[start Passage given]

Will the Supreme Court Dodge a Decision on Gay Marriage?



Supreme Court of the United States

Tom Goldstein at the SCOTUSBlog believes that there is not a majority to make a decision on the merits of the Proposition 8 case where oral arguments were heard today.

The bottom line, in my opinion, is that the Court probably will not have the five votes necessary to get to any result at all, and almost certainly will not have five votes to decide the merits of whether Proposition 8 is constitutional.

Goldstein believes that the court may decide that those defending Proposition 8 lack the standing to do so.  He believes the court could rule one of two ways.

First, a majority (the Chief Justice plus the liberal members of the Court) could decide that the petitioners lack standing.  That would vacate the Ninth Circuit’s decision but leave in place the district court decision invalidating Proposition 8.  Another case with different petitioners (perhaps a government official who did not want to administer a same-sex marriage) could come to the Supreme Court within two to three years, if the Justices were willing to hear it.

[end Passage given]

▶ Exercise set:
A) Answer these from the post on Proposition 8, marking each answer to match:
(i) Who believes the Court lacks a majority to decide the merits, and where does he write?
(ii) Which decision would stay in place if the petitioners were found to lack standing?
(iii) Within what span of years could another case with different petitioners reach the Supreme Court?
B) List every court named in the post on Proposition 8.
C) Resume the post on Proposition 8 and the Supreme Court after its last sentence.
The lines are separate material and have no connection to the post on Proposition 8.

[start Extracted information]

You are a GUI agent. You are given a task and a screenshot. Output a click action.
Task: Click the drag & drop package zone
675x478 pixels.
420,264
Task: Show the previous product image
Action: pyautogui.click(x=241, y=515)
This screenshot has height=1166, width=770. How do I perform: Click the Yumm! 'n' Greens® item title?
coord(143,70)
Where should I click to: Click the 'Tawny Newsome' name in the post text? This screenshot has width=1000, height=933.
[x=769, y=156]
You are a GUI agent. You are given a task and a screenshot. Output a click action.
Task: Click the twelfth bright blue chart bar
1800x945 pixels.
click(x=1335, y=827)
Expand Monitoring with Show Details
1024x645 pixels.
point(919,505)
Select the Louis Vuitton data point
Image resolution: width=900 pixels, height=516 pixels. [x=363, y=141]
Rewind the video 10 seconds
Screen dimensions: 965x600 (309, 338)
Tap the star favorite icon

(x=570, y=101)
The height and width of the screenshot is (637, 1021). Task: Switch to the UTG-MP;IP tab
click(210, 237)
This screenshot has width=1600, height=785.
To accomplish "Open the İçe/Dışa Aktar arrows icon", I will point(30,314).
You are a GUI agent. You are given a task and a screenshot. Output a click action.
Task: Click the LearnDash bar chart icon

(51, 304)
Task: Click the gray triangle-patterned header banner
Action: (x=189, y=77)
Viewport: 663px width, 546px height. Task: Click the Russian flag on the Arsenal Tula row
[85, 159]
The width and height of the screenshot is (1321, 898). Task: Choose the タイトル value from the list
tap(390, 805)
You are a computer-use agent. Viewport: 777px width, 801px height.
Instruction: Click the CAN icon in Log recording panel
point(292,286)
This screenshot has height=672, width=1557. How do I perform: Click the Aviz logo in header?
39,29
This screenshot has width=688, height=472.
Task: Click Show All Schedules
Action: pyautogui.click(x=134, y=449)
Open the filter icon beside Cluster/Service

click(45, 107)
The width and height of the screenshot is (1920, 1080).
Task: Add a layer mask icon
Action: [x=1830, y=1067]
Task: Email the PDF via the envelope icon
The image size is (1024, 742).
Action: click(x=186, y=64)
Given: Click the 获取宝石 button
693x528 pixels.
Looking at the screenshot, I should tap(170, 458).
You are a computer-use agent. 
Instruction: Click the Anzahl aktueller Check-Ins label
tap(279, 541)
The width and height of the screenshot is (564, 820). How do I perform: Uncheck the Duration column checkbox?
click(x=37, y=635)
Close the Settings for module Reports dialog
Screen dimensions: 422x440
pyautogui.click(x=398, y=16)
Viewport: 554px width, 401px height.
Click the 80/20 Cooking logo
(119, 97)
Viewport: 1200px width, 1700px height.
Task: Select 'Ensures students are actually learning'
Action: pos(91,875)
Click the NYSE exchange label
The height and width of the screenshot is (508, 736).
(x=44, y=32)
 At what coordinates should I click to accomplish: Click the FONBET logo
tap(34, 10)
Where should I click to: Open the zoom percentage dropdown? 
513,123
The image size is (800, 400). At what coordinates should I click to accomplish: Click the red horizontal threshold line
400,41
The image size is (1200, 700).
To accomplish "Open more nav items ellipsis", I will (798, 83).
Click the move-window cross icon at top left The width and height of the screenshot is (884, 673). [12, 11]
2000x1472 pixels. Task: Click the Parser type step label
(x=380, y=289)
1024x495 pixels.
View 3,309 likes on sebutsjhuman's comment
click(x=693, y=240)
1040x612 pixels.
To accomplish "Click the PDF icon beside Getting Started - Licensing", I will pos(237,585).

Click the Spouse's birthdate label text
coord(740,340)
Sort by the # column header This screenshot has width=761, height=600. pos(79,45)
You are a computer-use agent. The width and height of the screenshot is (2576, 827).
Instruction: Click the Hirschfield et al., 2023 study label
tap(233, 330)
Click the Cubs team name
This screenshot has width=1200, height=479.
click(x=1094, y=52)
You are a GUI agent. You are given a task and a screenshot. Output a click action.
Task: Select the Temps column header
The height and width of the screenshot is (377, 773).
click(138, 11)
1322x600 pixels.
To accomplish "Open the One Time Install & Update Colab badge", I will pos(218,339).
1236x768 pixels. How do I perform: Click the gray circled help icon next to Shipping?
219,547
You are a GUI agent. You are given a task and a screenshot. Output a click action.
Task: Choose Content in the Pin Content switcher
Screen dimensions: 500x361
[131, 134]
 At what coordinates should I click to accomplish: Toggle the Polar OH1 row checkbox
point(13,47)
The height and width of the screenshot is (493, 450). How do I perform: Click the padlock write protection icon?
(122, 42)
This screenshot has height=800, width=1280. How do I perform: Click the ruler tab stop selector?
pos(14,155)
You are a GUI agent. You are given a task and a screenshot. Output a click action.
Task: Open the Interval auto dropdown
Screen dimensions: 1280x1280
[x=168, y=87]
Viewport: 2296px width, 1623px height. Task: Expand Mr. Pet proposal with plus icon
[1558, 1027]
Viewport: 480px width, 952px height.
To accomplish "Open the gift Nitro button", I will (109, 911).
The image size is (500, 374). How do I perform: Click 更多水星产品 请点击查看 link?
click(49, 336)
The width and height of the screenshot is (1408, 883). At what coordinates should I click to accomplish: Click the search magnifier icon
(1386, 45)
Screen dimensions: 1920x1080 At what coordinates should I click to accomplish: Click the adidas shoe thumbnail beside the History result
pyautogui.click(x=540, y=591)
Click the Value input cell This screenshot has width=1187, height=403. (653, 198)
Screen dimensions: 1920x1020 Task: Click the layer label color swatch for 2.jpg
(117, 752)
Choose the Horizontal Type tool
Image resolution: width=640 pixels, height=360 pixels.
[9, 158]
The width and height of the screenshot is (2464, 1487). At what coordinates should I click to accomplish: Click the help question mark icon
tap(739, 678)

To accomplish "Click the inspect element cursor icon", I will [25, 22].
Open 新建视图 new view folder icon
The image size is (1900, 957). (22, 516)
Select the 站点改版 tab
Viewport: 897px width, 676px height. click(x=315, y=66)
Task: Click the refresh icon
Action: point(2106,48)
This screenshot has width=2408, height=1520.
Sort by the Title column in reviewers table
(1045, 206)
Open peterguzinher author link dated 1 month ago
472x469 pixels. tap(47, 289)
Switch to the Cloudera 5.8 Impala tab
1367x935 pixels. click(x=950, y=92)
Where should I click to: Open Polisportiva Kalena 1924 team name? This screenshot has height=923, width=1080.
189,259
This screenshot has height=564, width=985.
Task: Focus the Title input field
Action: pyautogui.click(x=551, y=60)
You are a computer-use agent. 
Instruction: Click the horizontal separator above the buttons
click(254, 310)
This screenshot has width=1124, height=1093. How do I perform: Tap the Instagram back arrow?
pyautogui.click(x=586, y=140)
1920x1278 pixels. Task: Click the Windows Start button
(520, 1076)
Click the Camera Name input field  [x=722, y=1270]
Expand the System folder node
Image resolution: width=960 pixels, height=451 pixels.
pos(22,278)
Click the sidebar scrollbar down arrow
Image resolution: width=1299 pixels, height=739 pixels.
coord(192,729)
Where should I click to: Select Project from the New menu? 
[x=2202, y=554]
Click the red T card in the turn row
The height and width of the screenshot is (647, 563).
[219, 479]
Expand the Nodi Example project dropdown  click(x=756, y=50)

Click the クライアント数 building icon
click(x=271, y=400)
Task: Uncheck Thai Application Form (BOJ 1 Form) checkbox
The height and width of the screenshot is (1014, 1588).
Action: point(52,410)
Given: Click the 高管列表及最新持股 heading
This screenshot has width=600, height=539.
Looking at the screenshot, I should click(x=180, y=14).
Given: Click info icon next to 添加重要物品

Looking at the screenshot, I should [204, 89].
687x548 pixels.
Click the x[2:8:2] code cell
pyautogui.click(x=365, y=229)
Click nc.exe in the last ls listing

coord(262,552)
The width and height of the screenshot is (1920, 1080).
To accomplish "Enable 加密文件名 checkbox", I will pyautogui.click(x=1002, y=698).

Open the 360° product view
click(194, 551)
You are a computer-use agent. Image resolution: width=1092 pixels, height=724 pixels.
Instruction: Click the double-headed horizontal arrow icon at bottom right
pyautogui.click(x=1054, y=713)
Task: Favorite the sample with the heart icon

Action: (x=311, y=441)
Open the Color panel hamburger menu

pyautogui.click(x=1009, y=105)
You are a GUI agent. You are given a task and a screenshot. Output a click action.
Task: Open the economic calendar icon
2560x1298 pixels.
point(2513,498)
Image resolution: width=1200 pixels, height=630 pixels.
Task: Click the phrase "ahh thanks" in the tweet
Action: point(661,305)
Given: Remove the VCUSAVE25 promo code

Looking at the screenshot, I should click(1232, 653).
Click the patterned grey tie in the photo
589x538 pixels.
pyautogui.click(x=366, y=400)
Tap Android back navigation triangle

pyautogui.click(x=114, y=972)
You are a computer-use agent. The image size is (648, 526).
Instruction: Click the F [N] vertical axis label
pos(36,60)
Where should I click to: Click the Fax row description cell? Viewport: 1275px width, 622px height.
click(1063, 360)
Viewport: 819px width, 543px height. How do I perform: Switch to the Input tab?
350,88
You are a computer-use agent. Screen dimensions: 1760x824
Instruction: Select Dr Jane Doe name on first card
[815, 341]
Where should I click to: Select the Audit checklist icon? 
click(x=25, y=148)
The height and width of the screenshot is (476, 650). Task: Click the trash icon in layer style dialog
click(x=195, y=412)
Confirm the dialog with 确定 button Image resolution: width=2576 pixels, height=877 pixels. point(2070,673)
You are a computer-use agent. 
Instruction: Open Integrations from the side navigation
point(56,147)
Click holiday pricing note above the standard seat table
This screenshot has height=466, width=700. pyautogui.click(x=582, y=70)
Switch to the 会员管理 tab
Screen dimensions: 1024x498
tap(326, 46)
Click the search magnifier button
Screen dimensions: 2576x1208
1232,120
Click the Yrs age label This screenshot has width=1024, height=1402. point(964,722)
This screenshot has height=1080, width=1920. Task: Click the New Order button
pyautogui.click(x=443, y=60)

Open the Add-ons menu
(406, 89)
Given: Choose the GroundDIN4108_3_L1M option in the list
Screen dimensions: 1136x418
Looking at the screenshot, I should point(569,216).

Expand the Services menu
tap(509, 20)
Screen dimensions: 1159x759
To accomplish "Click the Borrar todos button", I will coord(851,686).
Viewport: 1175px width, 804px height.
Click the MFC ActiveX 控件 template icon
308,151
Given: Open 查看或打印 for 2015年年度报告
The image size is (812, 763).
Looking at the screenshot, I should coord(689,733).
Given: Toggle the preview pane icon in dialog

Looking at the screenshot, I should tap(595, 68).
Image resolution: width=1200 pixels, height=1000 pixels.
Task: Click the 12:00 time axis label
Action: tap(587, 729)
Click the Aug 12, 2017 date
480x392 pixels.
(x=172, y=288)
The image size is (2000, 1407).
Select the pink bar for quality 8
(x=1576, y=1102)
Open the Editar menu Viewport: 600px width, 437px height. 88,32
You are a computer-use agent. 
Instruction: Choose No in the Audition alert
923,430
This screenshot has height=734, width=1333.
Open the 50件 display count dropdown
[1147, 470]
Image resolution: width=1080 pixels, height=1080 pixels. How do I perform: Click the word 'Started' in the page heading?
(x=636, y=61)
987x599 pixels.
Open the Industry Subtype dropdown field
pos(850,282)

[end Extracted information]

▶ Response list:
A)
(i) Tom Goldstein, at the SCOTUSBlog
(ii) The district court decision invalidating Proposition 8
(iii) Two to three years

B)
Supreme Court of the United States
Ninth Circuit
District court

C)
Second, the Court may dismiss the case because of an inability to reach a majority.   Justice Kennedy takes that view, and Justice Sotomayor indicated that she might join him.  Others on the left may agree.  That ruling would leave in place the Ninth Circuit’s decision.

Ed Whalen at NRO’s Bench Memos believes that the argument that the Proposition 8 proponents lack standing is flawed.  He also states that if this argument is to be applied to SCOTUS it needs to be applied all the way back to the original district court ruling.

A ruling that Prop 8 proponents lack standing would mean that the Ninth Circuit also didn’t have jurisdiction. Further, as UC Davis law professor Vikram Amar (a former Blackmun clerk and not a conservative) and I both discussed two years ago, a ruling that Prop 8 proponents lack standing may also compel the conclusion that the district-court proceedings lacked the adverseness needed under Article III—and that Judge Walker’s judgment should therefore be vacated in its entirety. Now that would be a fitting conclusion. Indeed, for the reasons I spell out in my amicus brief, that result would be the proper one whether or not it is compelled.

Goldstein believes it will be a modest step forward for gay marriage advocates with either of the scenarios presented.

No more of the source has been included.